● **TO DO**:
Beginning with the line that mentions "Instruction: Toggle the", reproduce every line through the last line of the entries, exactly, and only those.
━━━━
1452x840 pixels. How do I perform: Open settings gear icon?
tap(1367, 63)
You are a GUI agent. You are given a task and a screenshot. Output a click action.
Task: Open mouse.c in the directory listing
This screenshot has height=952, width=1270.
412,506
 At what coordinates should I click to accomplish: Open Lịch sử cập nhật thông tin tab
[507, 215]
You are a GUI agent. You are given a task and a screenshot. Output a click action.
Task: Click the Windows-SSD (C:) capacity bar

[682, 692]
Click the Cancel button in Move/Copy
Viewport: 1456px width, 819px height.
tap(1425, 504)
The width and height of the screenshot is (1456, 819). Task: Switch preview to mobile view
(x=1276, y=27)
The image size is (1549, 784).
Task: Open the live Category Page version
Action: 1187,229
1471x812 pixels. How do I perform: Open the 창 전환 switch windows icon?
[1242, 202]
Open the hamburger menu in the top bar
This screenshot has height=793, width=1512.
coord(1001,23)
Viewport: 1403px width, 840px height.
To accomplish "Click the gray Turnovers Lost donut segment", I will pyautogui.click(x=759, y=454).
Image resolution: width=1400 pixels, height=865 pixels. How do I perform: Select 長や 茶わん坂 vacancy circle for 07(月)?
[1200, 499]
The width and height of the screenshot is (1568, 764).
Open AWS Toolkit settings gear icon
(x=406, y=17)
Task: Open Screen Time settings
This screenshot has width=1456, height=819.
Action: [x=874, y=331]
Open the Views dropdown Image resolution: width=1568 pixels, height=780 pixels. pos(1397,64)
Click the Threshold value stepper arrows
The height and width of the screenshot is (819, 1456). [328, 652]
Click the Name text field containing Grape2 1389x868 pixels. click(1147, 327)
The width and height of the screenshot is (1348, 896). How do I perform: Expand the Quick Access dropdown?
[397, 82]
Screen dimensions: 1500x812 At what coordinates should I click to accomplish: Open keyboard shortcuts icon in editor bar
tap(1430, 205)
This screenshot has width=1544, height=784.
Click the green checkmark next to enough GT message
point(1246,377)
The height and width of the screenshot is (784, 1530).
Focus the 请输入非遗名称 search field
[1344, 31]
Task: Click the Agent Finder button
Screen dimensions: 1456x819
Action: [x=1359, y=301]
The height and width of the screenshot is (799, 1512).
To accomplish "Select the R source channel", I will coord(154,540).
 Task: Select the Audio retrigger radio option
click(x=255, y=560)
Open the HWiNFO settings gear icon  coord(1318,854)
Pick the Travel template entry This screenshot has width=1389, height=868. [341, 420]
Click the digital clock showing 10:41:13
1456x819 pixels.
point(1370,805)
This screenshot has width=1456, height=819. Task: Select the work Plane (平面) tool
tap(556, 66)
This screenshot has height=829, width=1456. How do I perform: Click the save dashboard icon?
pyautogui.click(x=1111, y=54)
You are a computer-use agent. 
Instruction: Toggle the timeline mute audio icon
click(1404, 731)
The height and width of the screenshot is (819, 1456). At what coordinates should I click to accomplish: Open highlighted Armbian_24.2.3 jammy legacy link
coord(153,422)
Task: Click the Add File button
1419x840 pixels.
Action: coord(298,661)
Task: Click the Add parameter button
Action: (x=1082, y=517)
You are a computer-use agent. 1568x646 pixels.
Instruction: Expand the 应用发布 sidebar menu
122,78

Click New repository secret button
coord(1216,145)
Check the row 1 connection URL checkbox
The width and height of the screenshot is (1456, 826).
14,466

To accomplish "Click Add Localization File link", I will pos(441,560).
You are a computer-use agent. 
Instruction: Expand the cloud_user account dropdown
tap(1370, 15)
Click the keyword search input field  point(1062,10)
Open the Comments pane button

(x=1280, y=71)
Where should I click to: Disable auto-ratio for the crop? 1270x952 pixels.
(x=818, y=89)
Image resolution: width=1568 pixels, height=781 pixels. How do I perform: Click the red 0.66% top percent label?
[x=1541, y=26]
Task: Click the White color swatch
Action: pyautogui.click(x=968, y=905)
━━━━
● **EXERCISE OUTPUT**:
Instruction: Toggle the timeline mute audio icon
click(1404, 731)
The height and width of the screenshot is (819, 1456). At what coordinates should I click to accomplish: Open highlighted Armbian_24.2.3 jammy legacy link
coord(153,422)
Task: Click the Add File button
1419x840 pixels.
Action: coord(298,661)
Task: Click the Add parameter button
Action: (x=1082, y=517)
You are a computer-use agent. 1568x646 pixels.
Instruction: Expand the 应用发布 sidebar menu
122,78

Click New repository secret button
coord(1216,145)
Check the row 1 connection URL checkbox
The width and height of the screenshot is (1456, 826).
14,466

To accomplish "Click Add Localization File link", I will pos(441,560).
You are a computer-use agent. 
Instruction: Expand the cloud_user account dropdown
tap(1370, 15)
Click the keyword search input field  point(1062,10)
Open the Comments pane button

(x=1280, y=71)
Where should I click to: Disable auto-ratio for the crop? 1270x952 pixels.
(x=818, y=89)
Image resolution: width=1568 pixels, height=781 pixels. How do I perform: Click the red 0.66% top percent label?
[x=1541, y=26]
Task: Click the White color swatch
Action: pyautogui.click(x=968, y=905)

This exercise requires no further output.